» TASK TO COMPLETE: Collect every line of the data below that contains the string "menu", treating uppercase and lowercase as different.

» RECORDS PROVIDED:
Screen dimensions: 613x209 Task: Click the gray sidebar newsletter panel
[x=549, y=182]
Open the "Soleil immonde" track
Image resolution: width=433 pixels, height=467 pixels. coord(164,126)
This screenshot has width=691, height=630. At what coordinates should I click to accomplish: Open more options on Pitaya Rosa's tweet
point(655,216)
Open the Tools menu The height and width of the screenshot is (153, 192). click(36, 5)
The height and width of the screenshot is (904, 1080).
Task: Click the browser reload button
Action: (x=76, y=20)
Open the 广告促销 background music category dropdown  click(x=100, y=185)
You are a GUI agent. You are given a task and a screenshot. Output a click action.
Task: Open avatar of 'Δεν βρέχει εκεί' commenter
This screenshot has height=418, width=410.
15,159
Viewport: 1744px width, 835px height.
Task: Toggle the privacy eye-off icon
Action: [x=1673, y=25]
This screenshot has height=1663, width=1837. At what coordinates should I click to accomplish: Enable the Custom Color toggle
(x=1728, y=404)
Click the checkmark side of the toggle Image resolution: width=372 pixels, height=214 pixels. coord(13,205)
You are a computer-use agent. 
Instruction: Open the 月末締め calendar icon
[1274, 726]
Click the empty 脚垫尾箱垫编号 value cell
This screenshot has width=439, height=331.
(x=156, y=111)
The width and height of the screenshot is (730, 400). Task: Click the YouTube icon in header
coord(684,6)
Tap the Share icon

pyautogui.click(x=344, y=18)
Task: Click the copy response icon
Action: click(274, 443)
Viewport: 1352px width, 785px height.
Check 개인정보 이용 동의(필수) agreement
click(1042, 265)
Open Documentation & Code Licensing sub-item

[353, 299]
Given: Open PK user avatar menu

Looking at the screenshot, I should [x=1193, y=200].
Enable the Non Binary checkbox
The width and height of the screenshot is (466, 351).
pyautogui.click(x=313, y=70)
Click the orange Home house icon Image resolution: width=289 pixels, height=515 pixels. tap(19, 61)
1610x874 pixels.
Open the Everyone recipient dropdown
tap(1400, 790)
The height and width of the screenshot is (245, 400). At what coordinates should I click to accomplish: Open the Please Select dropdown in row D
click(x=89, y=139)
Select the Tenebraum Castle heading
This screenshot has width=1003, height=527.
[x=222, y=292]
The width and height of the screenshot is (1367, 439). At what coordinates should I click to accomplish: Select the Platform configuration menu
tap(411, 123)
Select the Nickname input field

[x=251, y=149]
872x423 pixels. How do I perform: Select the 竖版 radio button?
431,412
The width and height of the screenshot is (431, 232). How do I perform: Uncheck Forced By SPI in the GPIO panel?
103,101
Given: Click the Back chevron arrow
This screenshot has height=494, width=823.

» SOLUTION TO THIS TASK:
Open the Tools menu The height and width of the screenshot is (153, 192). click(36, 5)
Given: Open PK user avatar menu
The width and height of the screenshot is (1367, 439). At what coordinates should I click to accomplish: Select the Platform configuration menu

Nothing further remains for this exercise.